War, poverty, exploitation and oppression are products of the capitalist system, a system in which a minority ruling class profits from the labor of the majority. The alternative is socialism, a society based on workers collectively owning and controlling the wealth their labor creates.

We stand in the Marxist tradition, founded by Karl Marx and Frederick Engels, and continued by V.I. Lenin, Rosa Luxemburg and Leon Trotsky.

In the spirit of this endorsement, the meeting room chalkboard displayed a misspelled quote attributed to the communist leader Lenin: “There are decades where nothing happens, and there are weeks when decades happens.”

‘It’s kind of like when you throw a tantrum’

Like the socialists who canvassed there, participants in the Monday campus protests also saw a bigger threat to America than the plain words of Trump’s immigration executive order would suggest, to say nothing of Trump’s decision to keep a pro-LGBTQ executive order from his predecessor.

Most declined to talk to The Fix about why they were protesting, and what bothered them about a temporary pause in accepting certain immigrants to improve vetting systems.

“If you do the research, no country that [Trump] has put a ban on … No immigrant or refugee from there has been the result of a terrorist attack,” a student who identified himself as Lucky Schreiner told The Fix. “It seems like a bad solution to what may or may not be a problem according to the different sides … He’s just trying to appease his voters and keep promises.”

The seven Muslim-majority countries targeted by Trump’s order were named in a 2016 law, during the Obama administration, as “countries of concern” regarding immigration visas.

Another observer related a conversation he overheard as a father and young son passed the protesters.
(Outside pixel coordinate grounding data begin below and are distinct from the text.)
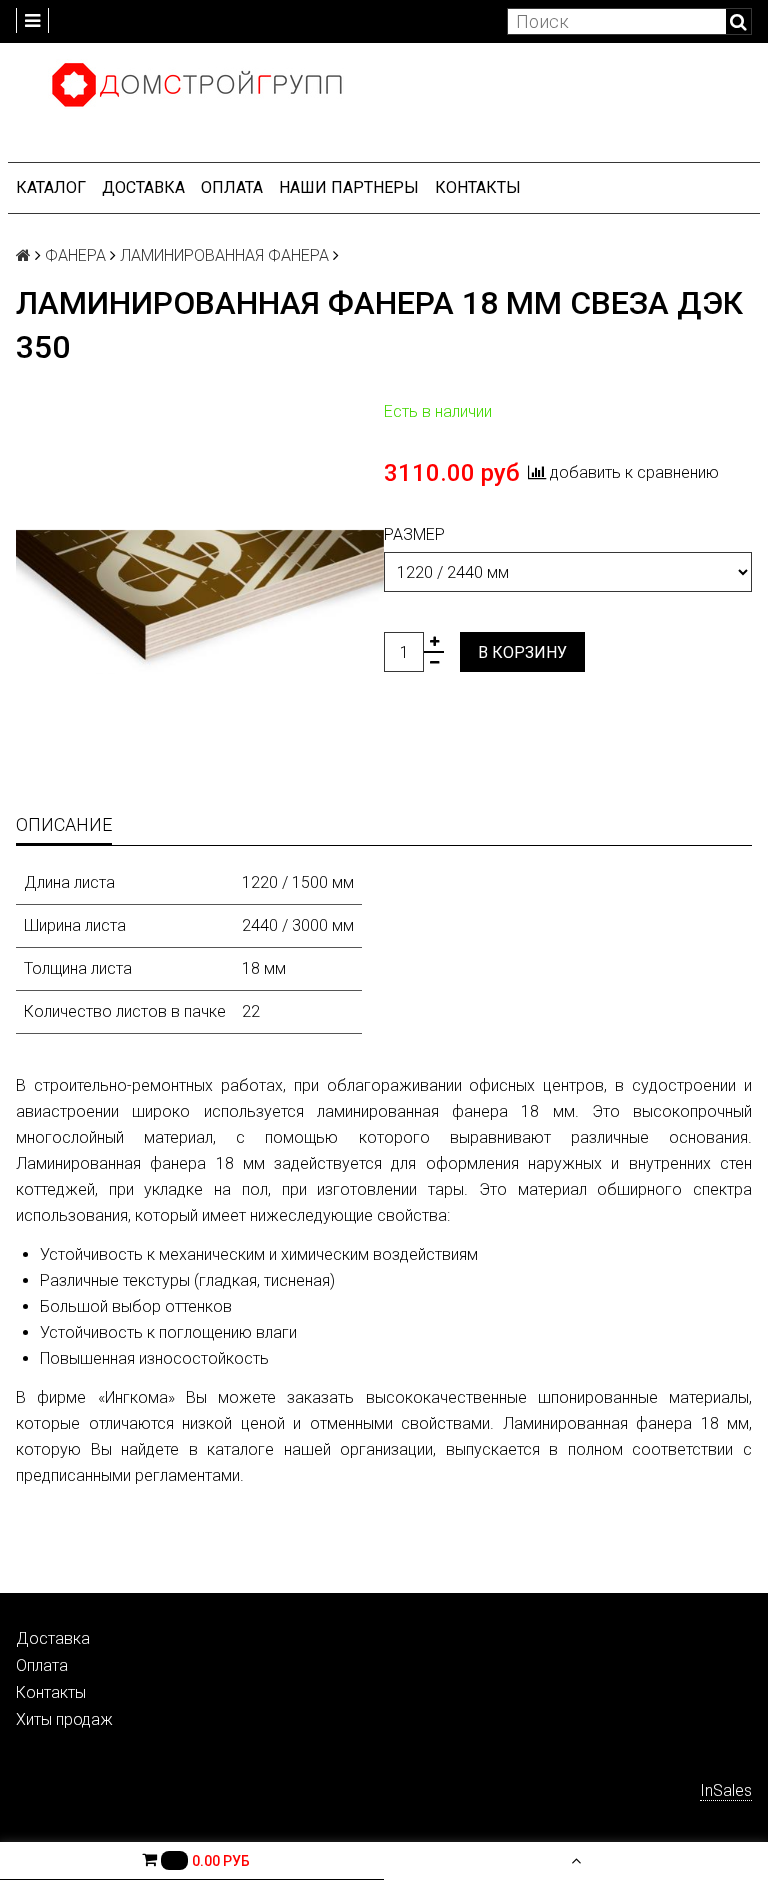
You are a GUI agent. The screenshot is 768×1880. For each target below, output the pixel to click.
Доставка (143, 187)
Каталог (51, 187)
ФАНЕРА (75, 255)
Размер (414, 534)
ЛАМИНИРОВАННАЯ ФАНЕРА (224, 255)
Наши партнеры (349, 187)
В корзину (522, 652)
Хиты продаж (64, 1719)
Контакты (478, 187)
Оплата (232, 187)
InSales (726, 1790)
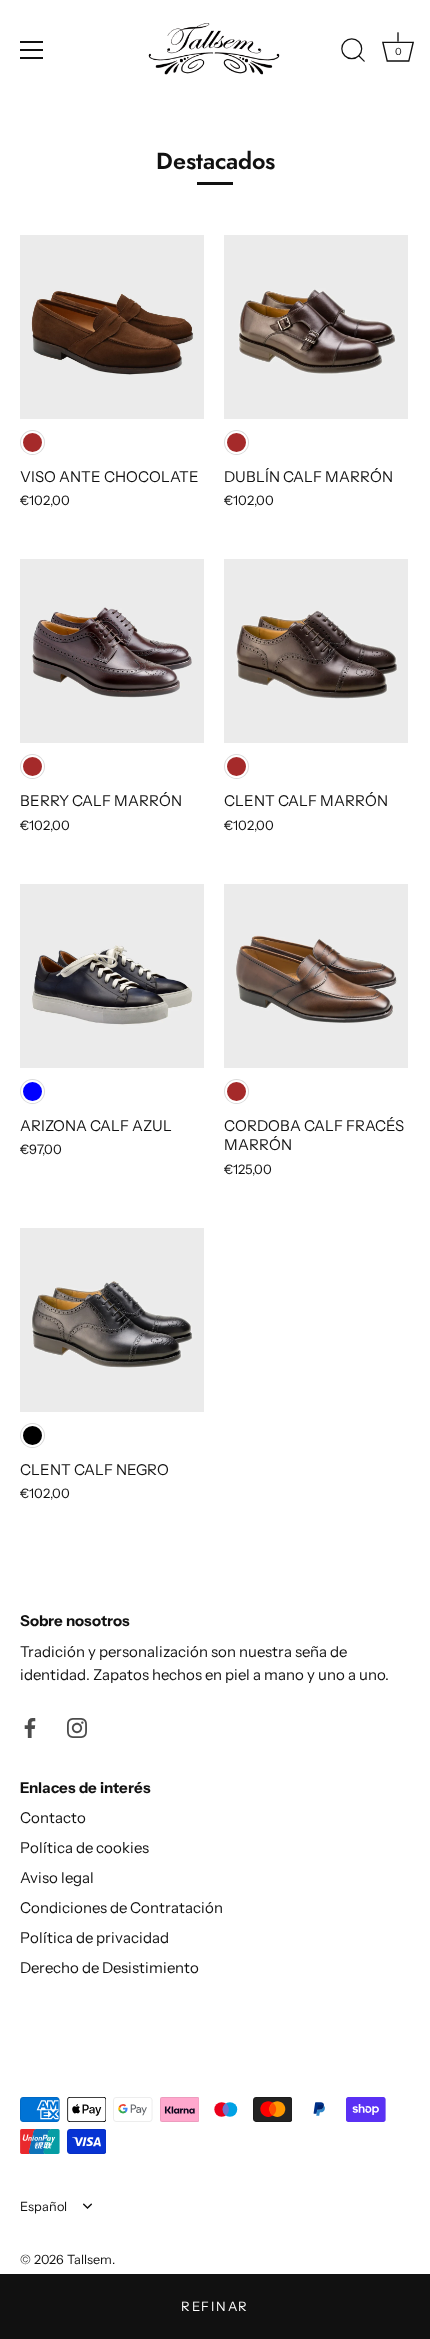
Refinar (215, 2306)
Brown (32, 442)
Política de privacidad (94, 1937)
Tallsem (89, 2259)
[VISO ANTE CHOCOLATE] (112, 327)
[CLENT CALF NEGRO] (112, 1320)
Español (43, 2206)
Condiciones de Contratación (121, 1907)
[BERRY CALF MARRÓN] (112, 651)
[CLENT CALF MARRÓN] (316, 651)
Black (32, 1435)
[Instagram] (77, 1726)
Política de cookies (84, 1847)
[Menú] (32, 50)
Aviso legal (57, 1877)
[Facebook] (30, 1726)
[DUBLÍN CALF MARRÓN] (316, 327)
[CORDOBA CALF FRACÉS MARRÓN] (316, 976)
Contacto (53, 1817)
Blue (32, 1091)
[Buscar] (353, 53)
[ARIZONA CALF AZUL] (112, 976)
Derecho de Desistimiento (109, 1967)
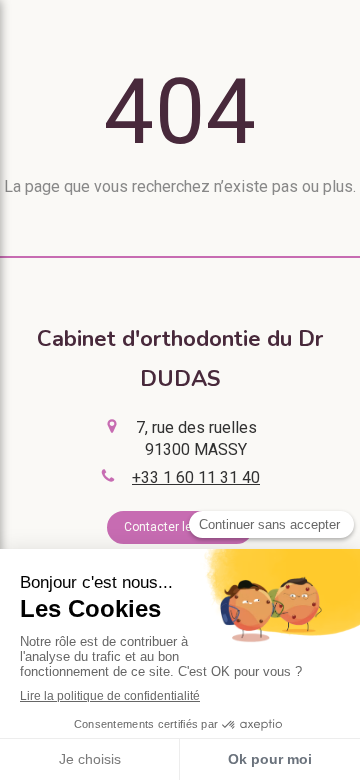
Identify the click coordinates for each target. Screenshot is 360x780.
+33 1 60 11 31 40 (196, 477)
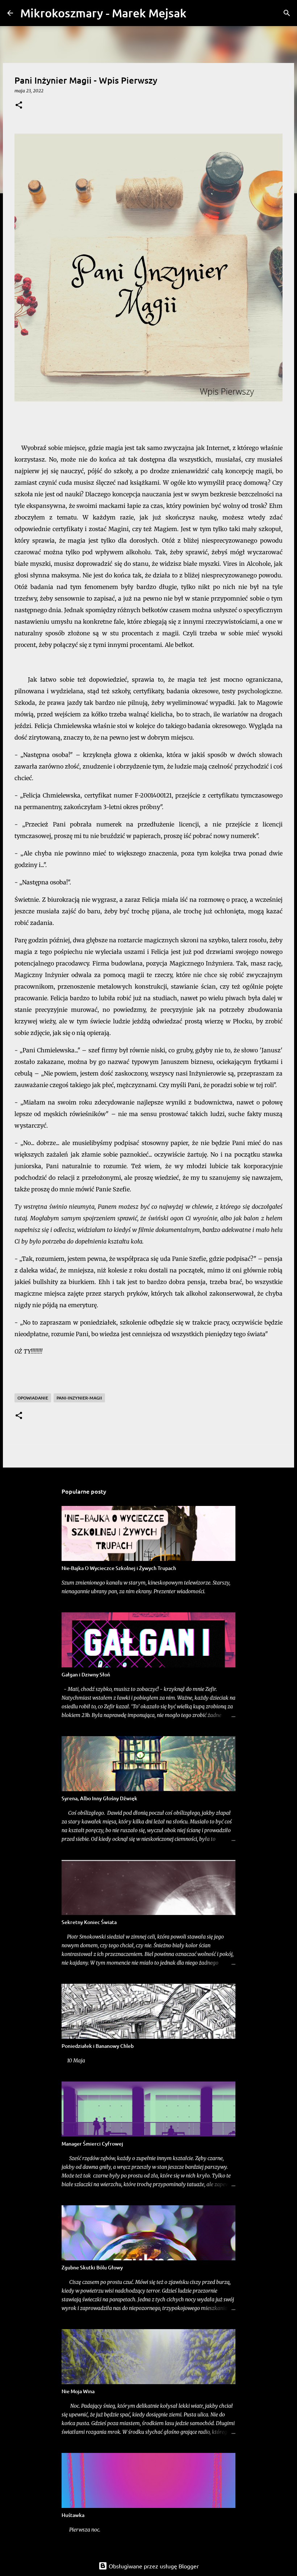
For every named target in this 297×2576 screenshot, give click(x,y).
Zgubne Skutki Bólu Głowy (92, 2267)
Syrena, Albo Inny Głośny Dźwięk (99, 1798)
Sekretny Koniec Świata (89, 1922)
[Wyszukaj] (196, 13)
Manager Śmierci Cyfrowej (92, 2143)
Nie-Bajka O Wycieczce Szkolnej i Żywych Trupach (119, 1568)
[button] (18, 105)
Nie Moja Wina (78, 2391)
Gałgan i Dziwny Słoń (86, 1674)
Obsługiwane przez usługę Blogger (153, 2565)
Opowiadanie (32, 1398)
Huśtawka (73, 2515)
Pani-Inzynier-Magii (79, 1398)
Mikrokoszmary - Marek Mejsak (103, 13)
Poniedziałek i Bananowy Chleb (98, 2045)
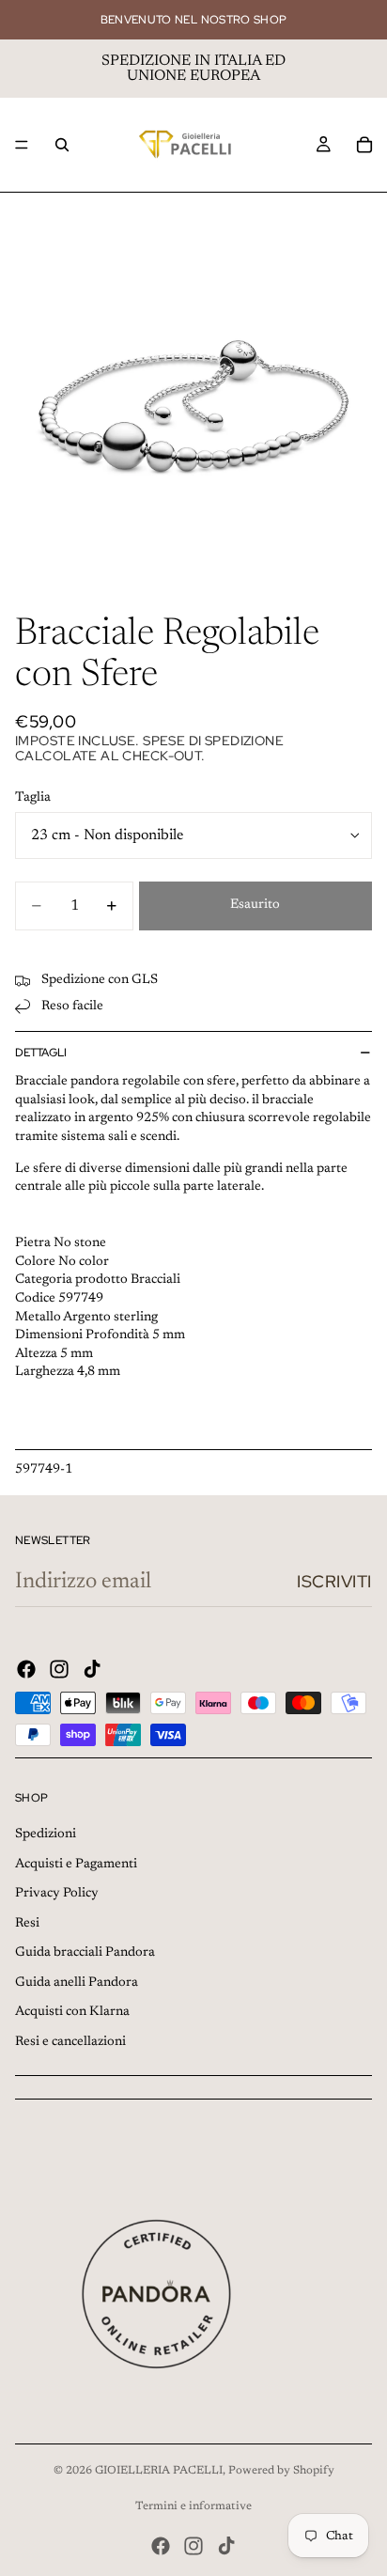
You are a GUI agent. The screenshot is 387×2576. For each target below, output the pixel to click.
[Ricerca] (62, 144)
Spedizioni (45, 1834)
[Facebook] (26, 1669)
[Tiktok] (92, 1669)
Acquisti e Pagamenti (76, 1864)
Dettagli (41, 1052)
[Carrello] (364, 144)
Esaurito (255, 905)
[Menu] (21, 144)
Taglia (33, 797)
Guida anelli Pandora (76, 1983)
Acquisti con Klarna (72, 2012)
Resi (27, 1923)
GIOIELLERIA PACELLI (159, 2470)
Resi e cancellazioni (70, 2042)
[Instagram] (59, 1669)
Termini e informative (193, 2506)
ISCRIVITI (334, 1581)
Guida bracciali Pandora (85, 1952)
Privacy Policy (57, 1893)
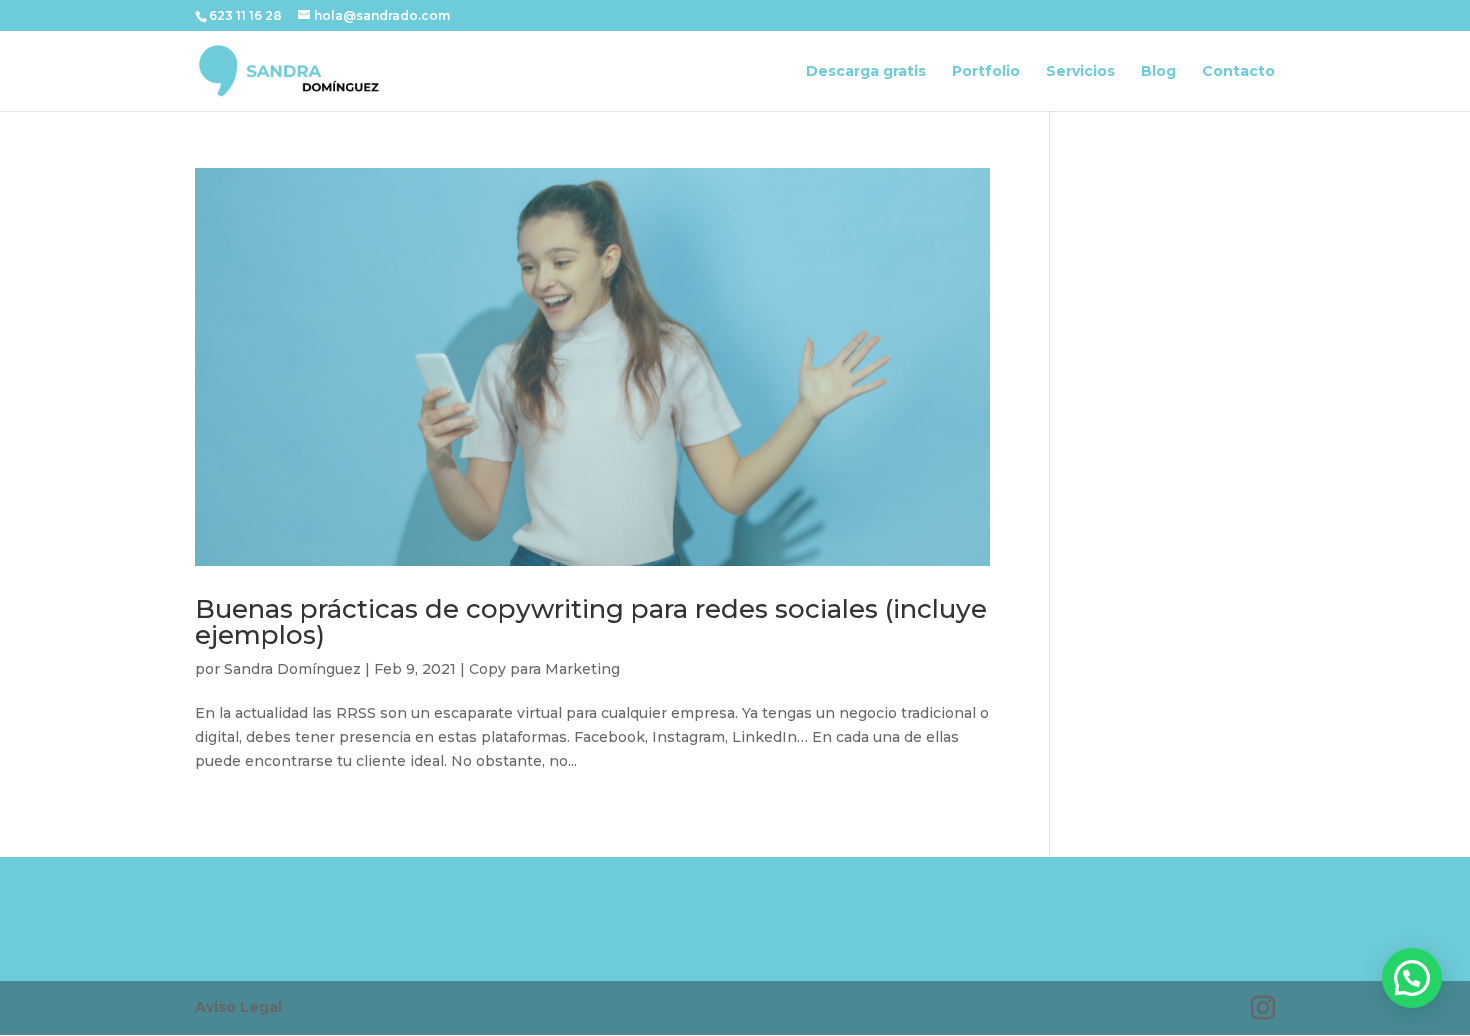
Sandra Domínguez (292, 669)
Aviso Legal (238, 1007)
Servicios (1080, 72)
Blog (1158, 72)
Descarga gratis (866, 72)
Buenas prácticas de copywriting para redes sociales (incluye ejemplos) (591, 622)
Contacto (1238, 72)
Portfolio (986, 72)
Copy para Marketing (544, 669)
“The kid asked what a protest was, and the dad said, ‘it’s kind of like when you throw a tantrum,’” the observer told The Fix, declining to identify himself.

“That just really stuck with me, and I think that person was totally right! At the end of the day, we used the democratic system we built to vote this man into office, and people can whine all they want to, but this system is in place for a reason, and so it’s going to stand.”